NSA: Peretas China gunakan Botnet untuk bajak ribuan perangkat IoT
Para peretas memanfaatkan berbagai celah keamanan yang sudah dikenal pada perangkat-perangkat yang diproduksi oleh vendor seperti Zyxel, Fortinet, dan QNAP.
Peretas yang terkait dengan Republik Rakyat Tiongkok (RRT) dilaporkan telah membajak ribuan perangkat internet, termasuk router kecil untuk kantor/rumah (SOHO), firewall, storage berbasis jaringan (NAS), dan perangkat Internet of Things (IoT) guna menciptakan botnet besar. Informasi ini terungkap dalam laporan gabungan dari Biro Investigasi Federal (FBI), Cyber National Mission Force (CNMF), dan Badan Keamanan Nasional (NSA) yang dirilis pada 18 September 2024.

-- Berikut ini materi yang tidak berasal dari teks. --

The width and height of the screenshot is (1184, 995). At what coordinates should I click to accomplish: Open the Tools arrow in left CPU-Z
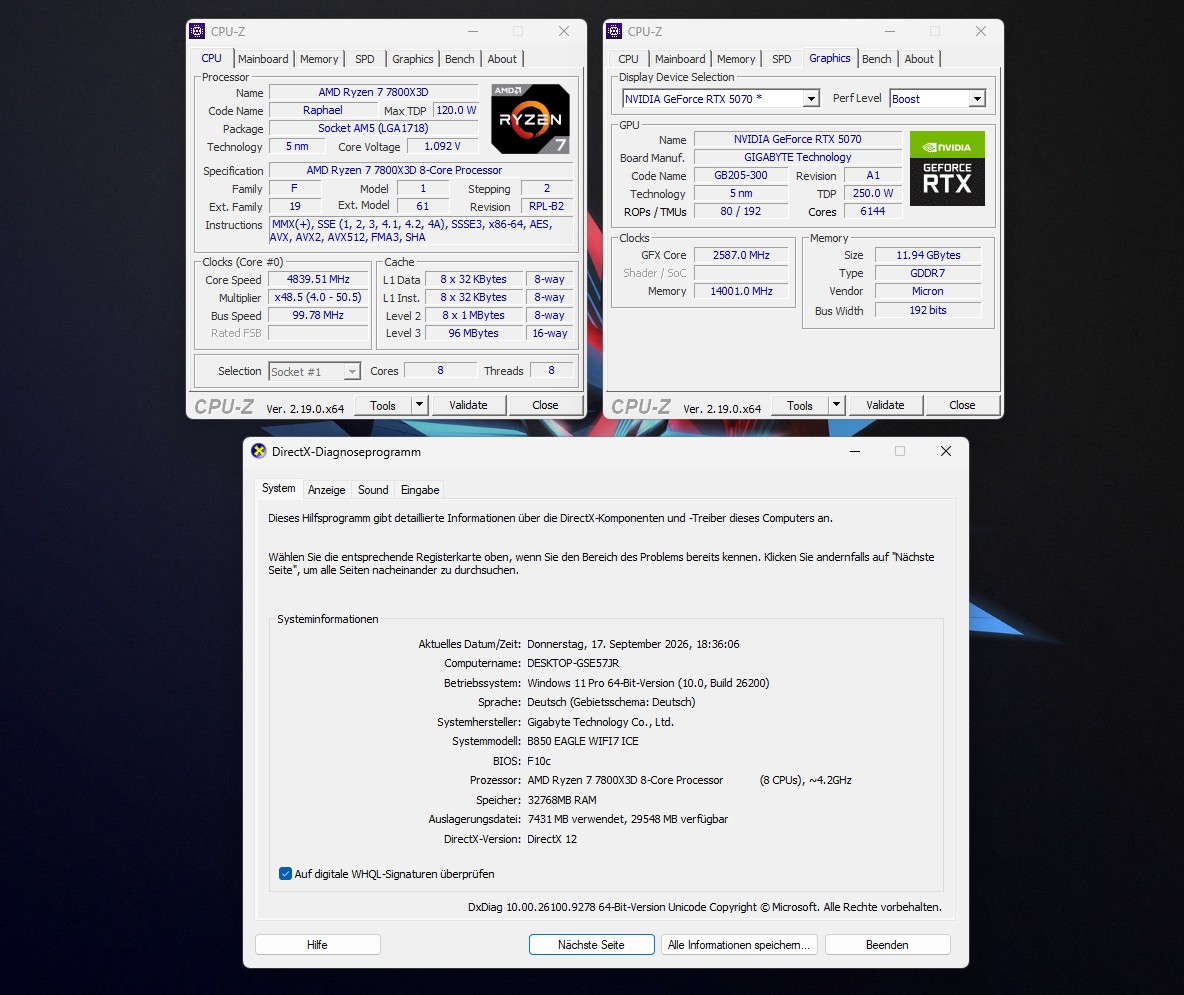420,405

Dilansir dari Cybersecurity News (19/9), Botnet tersebut, yang dikelola oleh perusahaan berbasis di RRT bernama Integrity Technology Group, telah aktif sejak pertengahan 2021. Hingga Juni 2024, botnet ini terdiri dari lebih dari 260.000 perangkat yang terkompromi, dengan korban tersebar di Amerika Utara, Amerika Selatan, Eropa, Afrika, Asia Tenggara, dan Australia.
Di antara negara-negara yang terdampak, Amerika Serikat menjadi negara dengan jumlah perangkat terbajak terbesar, mencapai 126.000 atau 47,9% dari total perangkat yang terkena. Selain itu, Vietnam, Jerman, Romania, Hong Kong, dan Kanada juga masuk dalam daftar negara dengan jumlah perangkat yang signifikan. Indonesia tidak disebutkan secara langsung, namun ancaman ini bisa menjadi sinyal peringatan bagi semua pihak terkait keamanan siber.
Para peretas memanfaatkan berbagai celah keamanan yang sudah dikenal pada perangkat-perangkat yang diproduksi oleh vendor seperti Zyxel, Fortinet, dan QNAP. Setelah perangkat berhasil dibajak, mereka diinfeksi dengan varian malware Mirai yang telah dimodifikasi, memungkinkan peretas mengendalikan perangkat secara jarak jauh. Botnet ini kemudian digunakan untuk serangan seperti distributed denial of service (DDoS) dan aktivitas internet berbahaya lainnya.
Botnet ini dikelola melalui server komando dan kontrol (C2) dengan database MySQL yang menyimpan informasi perangkat yang terkompromi. Aktor ancaman tersebut menggunakan alamat IP yang terdaftar di China Unicom Beijing Province Network untuk mengakses aplikasi manajemen botnet bernama "Sparrow." Aplikasi ini memungkinkan peretas berinteraksi dengan botnet dan mengeluarkan perintah ke perangkat korban.
NSA dan FBI menyarankan berbagai langkah mitigasi untuk melindungi perangkat dari botnet ini, termasuk menonaktifkan layanan dan port yang tidak digunakan, menerapkan segmentasi jaringan, memantau lalu lintas jaringan yang tinggi, memasang pembaruan keamanan, serta mengganti kata sandi default dengan yang lebih kuat. Pengguna perangkat IoT dan SOHO dihimbau untuk segera mengambil langkah-langkah ini guna mencegah perangkat mereka dibajak oleh botnet.
Ancaman serangan siber yang disponsori negara terus meningkat, dan laporan ini menyoroti pentingnya langkah-langkah keamanan siber yang kuat untuk melindungi infrastruktur teknologi dari serangan semacam ini.